Ao ler crônicas como "Memória de minhas surras tristes", "Cocorotes" e "Asas cortadas no ninho", uma amiga leitora me escreveu alertando que devo ser portador de um tal Transtorno do Déficit de Atenção com Hiperatividade (TDAH).
Recorri ao Google e descobri que esse bicho de três cabeças aparece na infância e persegue o sujeito por toda a vida, sob a forma de desatenção, inquietude e impulsividade. Pega 5% das criancinhas e em mais da metade dos casos, embora mais brando, permanece até a velhice — o pior de todos os males, a nos tirar todos os prazeres exceto o apetite.
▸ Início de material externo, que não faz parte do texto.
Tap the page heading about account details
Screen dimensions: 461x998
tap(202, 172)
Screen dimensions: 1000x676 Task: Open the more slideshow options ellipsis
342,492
Li ainda que o TDAH em geral é associado a dificuldades na escola e nas relações com outras crianças, pais e professores. A molecada portadora é vista como: “com a cabeça no mundo da lua”, “desastrado” (derruba tudo que tem nas mãos) ou “com motor de popa na bunda” (não param quietas um minuto sequer!).
Quando adolescentes, podem ter dificuldades em se sujeitar a regras e limites. Mais tarde, já adultos, surgem com frequência problemas de desatenção para coisas do dia a dia e com a memória (são muito esquecidos). São também inquietos (só relaxam dormindo), mudam de um assunto para outro em questão de minutos e também são impulsivos (“sempre avançam o sinal”).
A boa notícia é que esse transtorno não é considerado uma doença, por isso ninguém pode dizer que “tem cura”. Se bem que TDAH é citada como doença em vários sites na internet, que chegam a prometer “a cura”. Nessas horas a indústria farmacêutica não brinca em serviço em nenhuma parte do mundo.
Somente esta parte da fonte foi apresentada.